I personally believe that people should be forgiven for things they might do that hurt others, if they truly are sorry and seek such forgiveness. Some people could care less and as such they don’t much care if they’re forgiven or not. This isn’t about them.

In my opinion, forgiving means that you truly forgive them for what they have done and you do not ever bring the matter up again. That means, should they transgress in the future, the past is not dug up and tacked on to the new transgression. It’s old news, history, forgiven, a closed issue.

Each of life’s experiences is a part of our ongoing education. If we choose to completely wipe out our memory regarding an experience, much like formatting the hard drive of a computer, we lose the benefit of what we have learned.

Forgetting someone’s transgressions does not mean we must erase our knowledge relating to these same transgressions.
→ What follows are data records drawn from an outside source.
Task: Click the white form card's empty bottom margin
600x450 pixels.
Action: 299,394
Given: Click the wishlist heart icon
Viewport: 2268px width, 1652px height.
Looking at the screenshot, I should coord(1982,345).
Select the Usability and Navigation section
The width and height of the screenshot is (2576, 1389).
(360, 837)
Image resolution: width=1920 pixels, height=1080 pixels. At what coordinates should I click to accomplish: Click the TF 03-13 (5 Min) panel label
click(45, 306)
That knowledge is necessary so that we do not end up blindsided by a situation that could have been prevented had we applied what we have learned from the past.

Perhaps this little story will help explain it better: There was a gentleman who rode a Honda Goldwing motorcycle. Many times he would forget to put his feet on the ground to brace the motorcycle at a red light or to put the kickstand down when he stopped for fuel and the Honda would fall over on its side pinning him to the pavement.

He forgave the Honda for causing him such embarrassment but along with forgiving he also forgot what caused the Honda to fall over in the first place. Which is why he and his Honda continue to fall over in some very public places.

I believe that forgiving and forgetting should include using what we have learned to be better prepared to prevent the same thing from happening again.